Tren makanan sehat -- biji rami

Biji rami adalah biji kecil berwarna coklat atau emas yang berasal dari tanaman rami. Mereka memiliki rasa kacang yang sangat ringan dan kaya akan serat dan berbagai nutrisi lainnya. Biji rami tanah paling mudah dicerna dan dapat memberikan lebih banyak nutrisi daripada biji utuh, yang dapat melewati sistem pencernaan Anda tanpa tercerna.
Minyak biji rami berasal dari biji rami yang ditekan.
MENGAPA MEREKA BAIK UNTUK ANDA
Biji rami mengandung serat, vitamin, mineral, protein, lemak nabati yang sehat, dan antioksidan yang membantu mencegah kerusakan sel
Biji rami adalah sumber serat larut dan tidak larut yang baik yang membantu menjaga pergerakan usus Anda teratur dan mencegah sembelit. Biji rami juga merupakan sumber yang baik untuk:
- Vitamin B1, B2, dan B6
- Tembaga
- Fosfor
- Magnesium
- Mangan
Vitamin dan mineral ini membantu mendukung energi, sistem kekebalan, sistem saraf, tulang, darah, detak jantung, dan banyak proses tubuh lainnya.
Biji rami juga kaya akan omega-3 dan omega-6, yang merupakan asam lemak esensial. Ini adalah zat yang dibutuhkan tubuh Anda untuk berfungsi tetapi tidak dapat dibuat sendiri. Anda harus mendapatkannya dari makanan seperti makanan laut dan biji rami.

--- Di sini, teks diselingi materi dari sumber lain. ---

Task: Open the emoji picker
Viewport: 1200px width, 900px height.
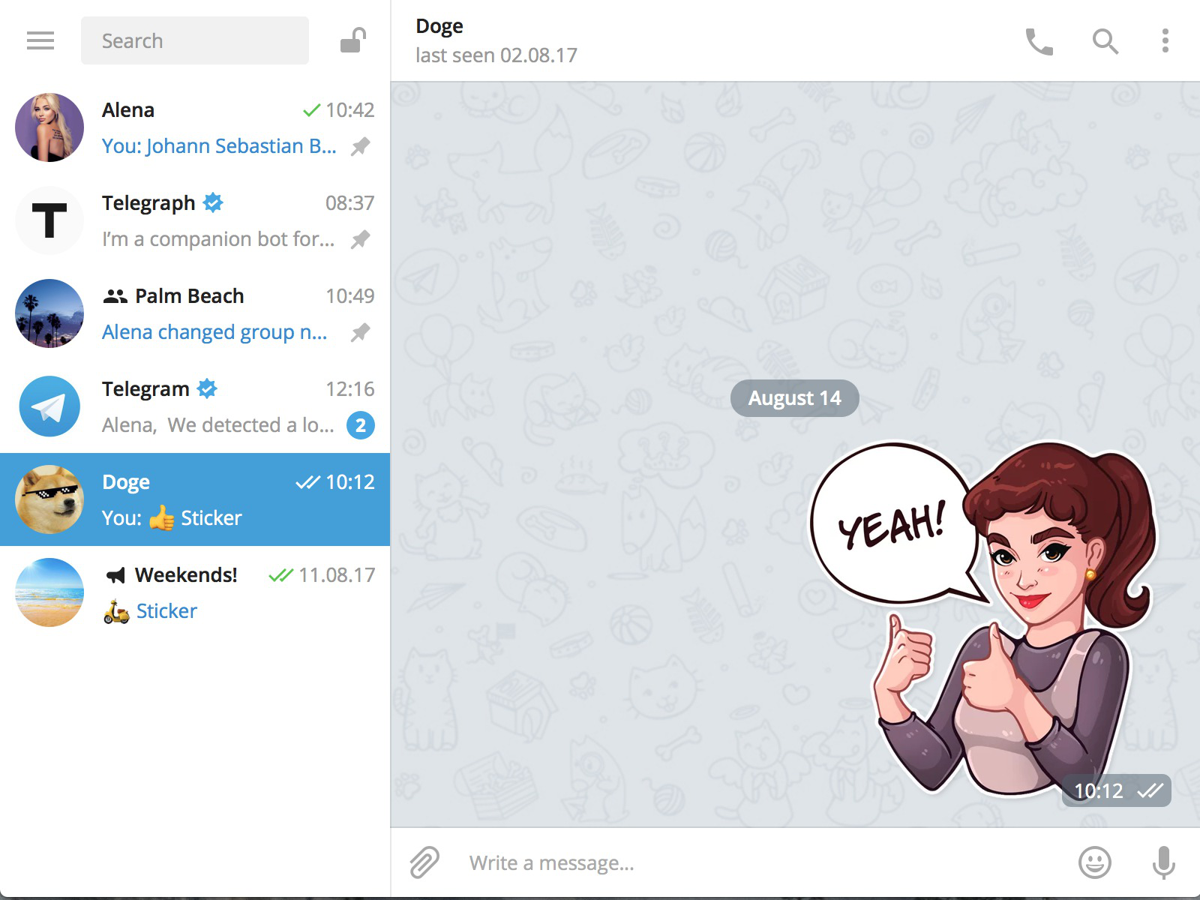Action: 1095,863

Minyak, seperti minyak canola dan kedelai, mengandung asam lemak yang sama dengan minyak rami. Tapi minyak rami mengandung lebih banyak. Selain makanan laut, minyak rami adalah salah satu sumber terbaik asam lemak omega-3. Makan biji rami dapat membantu meningkatkan omega-3 Anda. Namun, jenis utama omega-3 yang ditemukan dalam biji rami kurang bermanfaat dibandingkan jenis yang ditemukan dalam makanan laut.
Setengah dari kalori biji rami berasal dari lemak. Tapi ini adalah lemak sehat yang membantu meningkatkan "kolesterol baik" Anda. Jumlah kecil tidak akan mencegah pengendalian berat badan.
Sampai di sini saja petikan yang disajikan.